The past few years have seen an explosion of conversation about the relationship of justification to sanctification, along with a discussion about a whole host of topics related to sanctification. This conversation is an important one to have—especially in light of the resurgence of the resurgence of talk about what the gospel is and what it demands. When I saw Dr. Sinclair Ferguson wrote The Whole Christ: Legalism, Antinomianism, and Gospel Assurance—Why the Marrow Controversy Still Matters, I knew I needed to read it.

The Whole Christ is not your average book on sanctification. This book has aimed to help us to understand the relationship of the law and the gospel. The Marrow Controversy originated as an 18th-century debate related to the proper relationship between God’s grace and our works. As Ferguson writes, he opens our understanding to the central issues in this discussion and writes to help us understand their significance today. The author along the way helps us understand the relationship between the law and the gospel which will assist us in our approach to evangelism, sanctification, and our view of God Himself.

Chapter one considers the history surrounding the Marrow controversy. The second chapter examines God’s grace while chapter three looks at preparation and distortion of the gospel. Chapter four walks us through the dangers of legalism. Chapter five considers the order of grace. Chapter six through eight looks at the faces and symptoms of antinomianism, along with cures for it. Chapters nine through eleven look at assurance. The book offers a helpful conclusion which nicely wrapping up the book. The book concludes with an appendix by Thomas Boston one of the “Marrow Men” who wrote on faith.
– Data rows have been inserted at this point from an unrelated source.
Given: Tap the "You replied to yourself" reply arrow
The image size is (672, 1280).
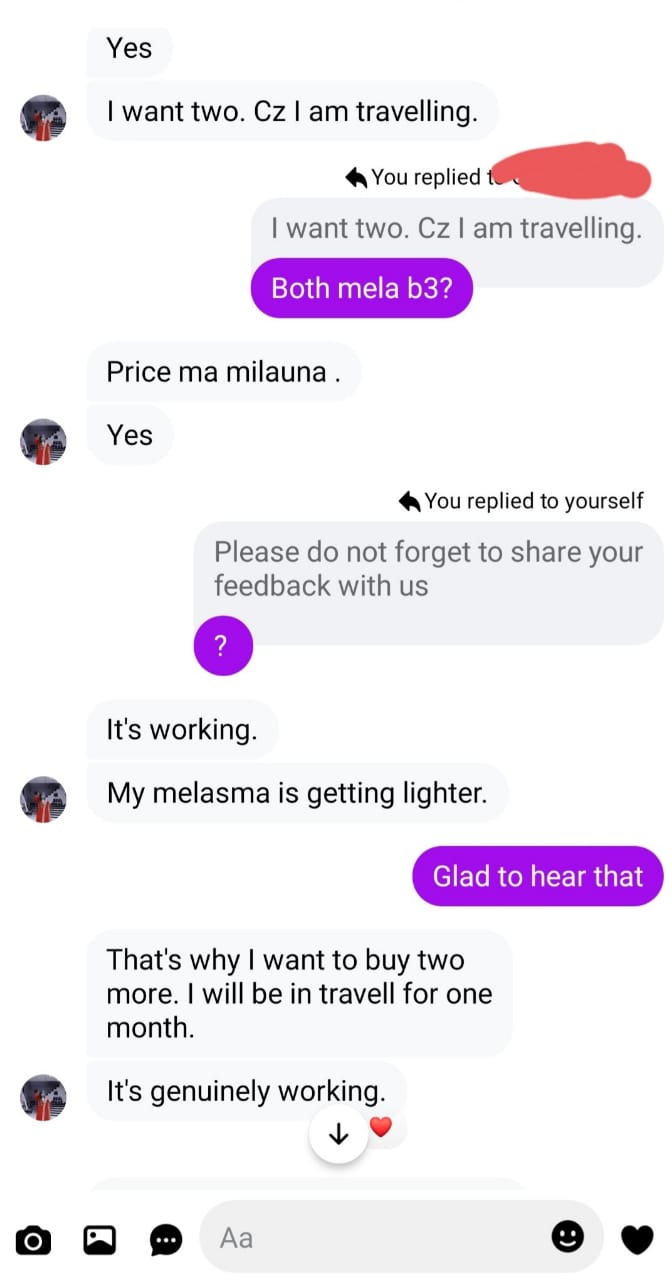Looking at the screenshot, I should tap(408, 500).
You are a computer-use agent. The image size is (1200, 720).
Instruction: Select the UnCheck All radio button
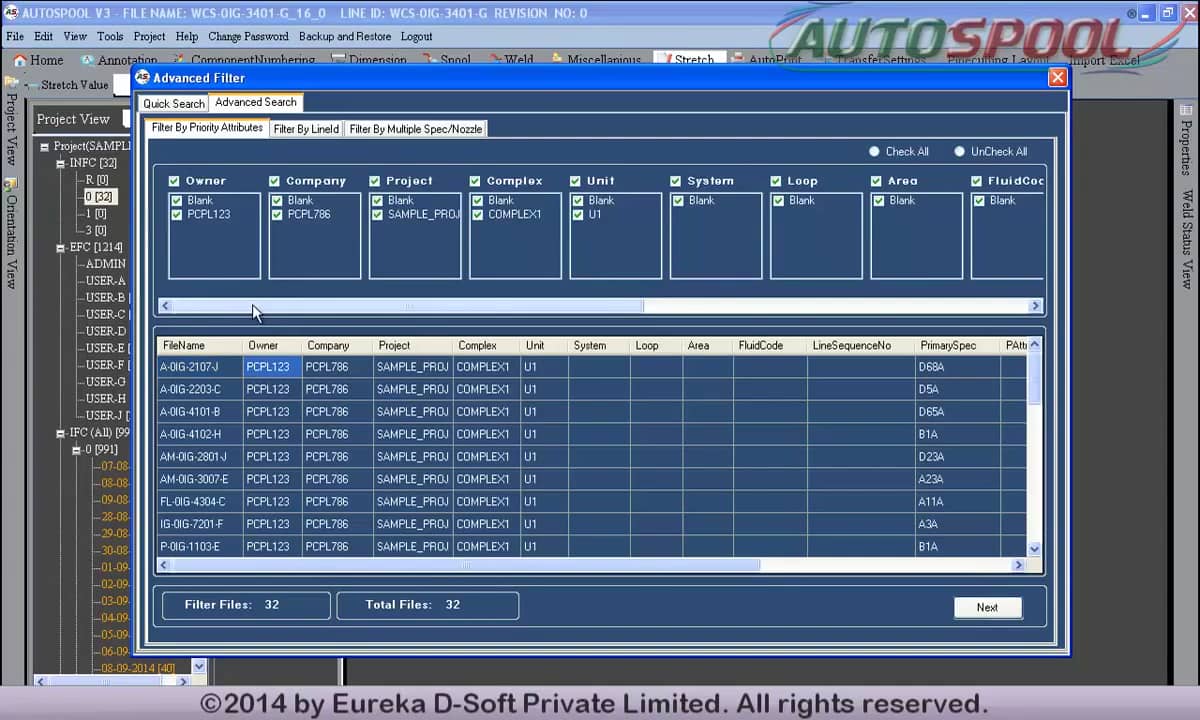pos(959,152)
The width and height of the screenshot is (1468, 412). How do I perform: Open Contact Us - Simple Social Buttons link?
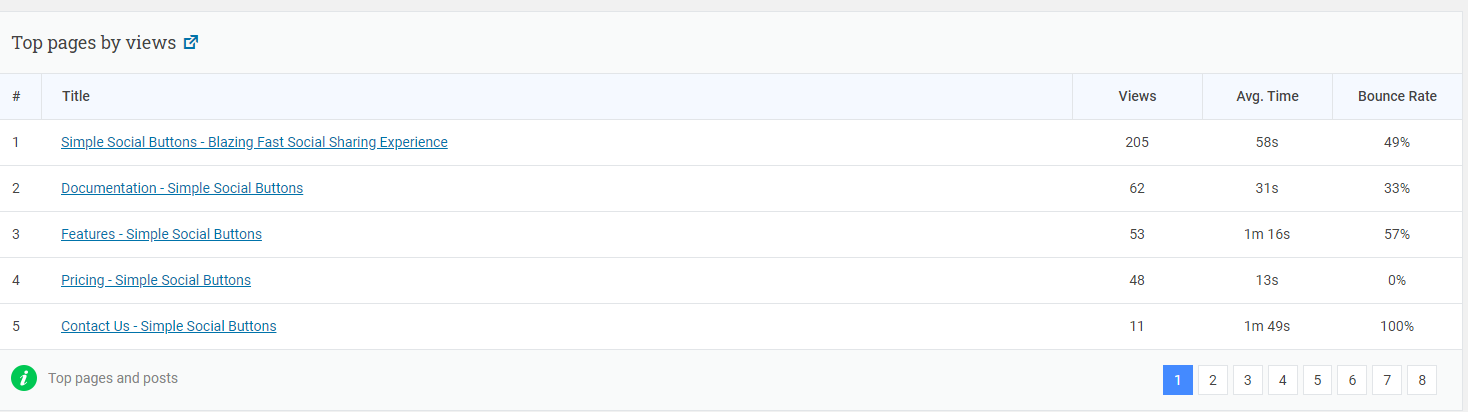point(169,326)
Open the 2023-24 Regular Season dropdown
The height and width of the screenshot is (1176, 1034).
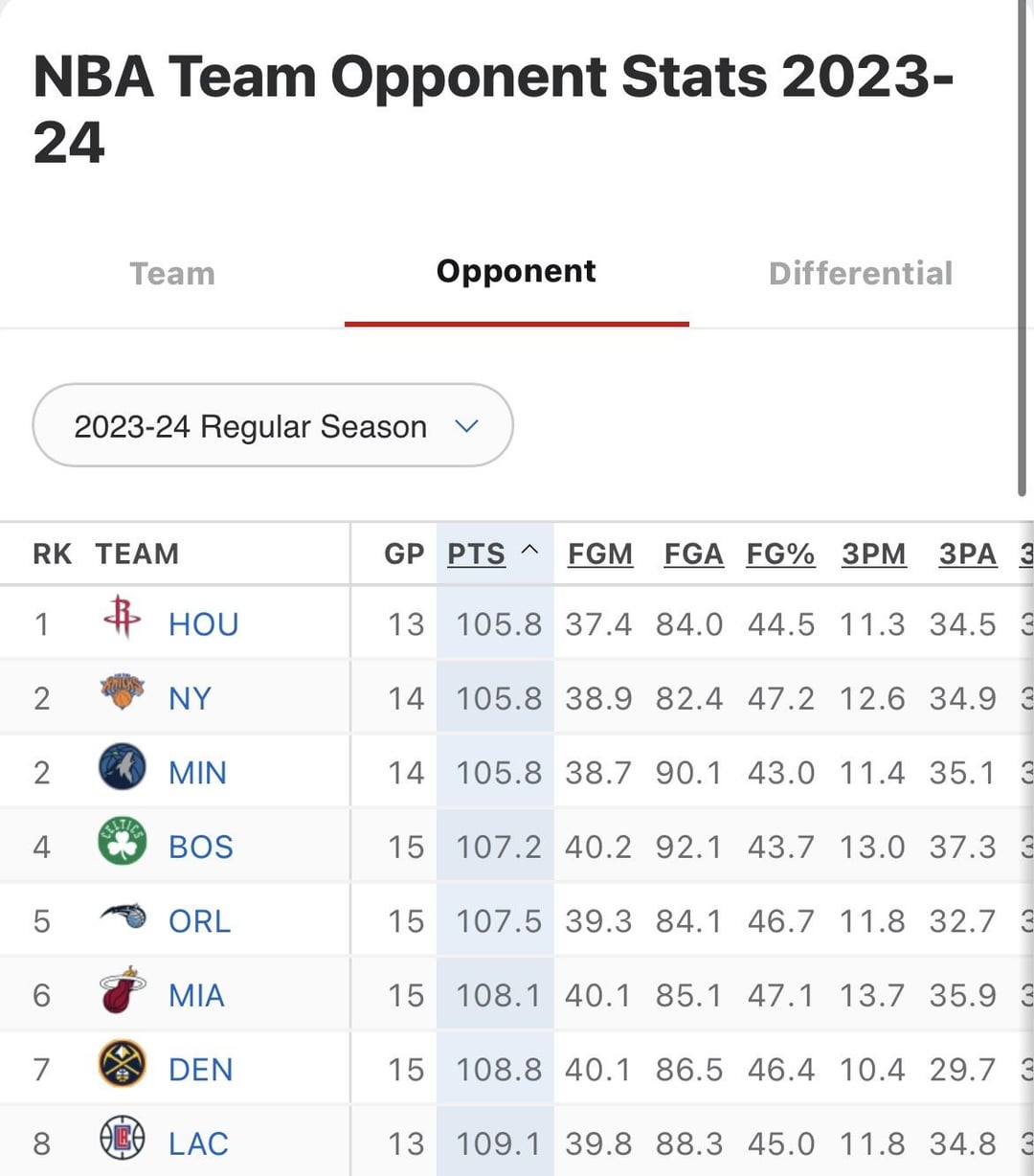[x=273, y=426]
There was so much I enjoyed about The Whole Christ. From the diagnostic manner, the author writes to understanding what legalism and antinomianism are to the balance the author displays as he sets forth the gospel. The Whole Christ is one of the finest books on sanctification I’ve ever read. Ferguson writes as a surgeon to clear away the confusion surrounding the gospel and it’s implications, and as he does—he opens our eyes to the beauty and grandeur of God’s grace. While it’s highly likely you won’t agree with every point of Ferguson’s presentation; every reader will have to deal with the weightiness and skill of the author as he shepherds all of us in this book.

The best pastors I’ve ever known are shepherds who care about God’s people. They have “it” and it’s hard to define what “it” is but you know it when you experience it. That’s how I felt as I read The Whole Christ. I felt like I was being shepherded by the author right into the heart of this issue and it’s relevance for today. Whether you are a new Christian or a seasoned Christian, this book has something for you. The Whole Christ requires slow and careful reading. It requires thinking about what the author writes for the purpose of digesting and applying what he has written into your life.

I highly recommend this book and believe if you are at all interested in this conversation you must read this book. The author writes to help clear away the confusion on a whole host of topics and amazingly in my opinion he succeeds. Reading this book will leave you with a greater understanding of the gospel for all of your life and equip you to serve God for His glory.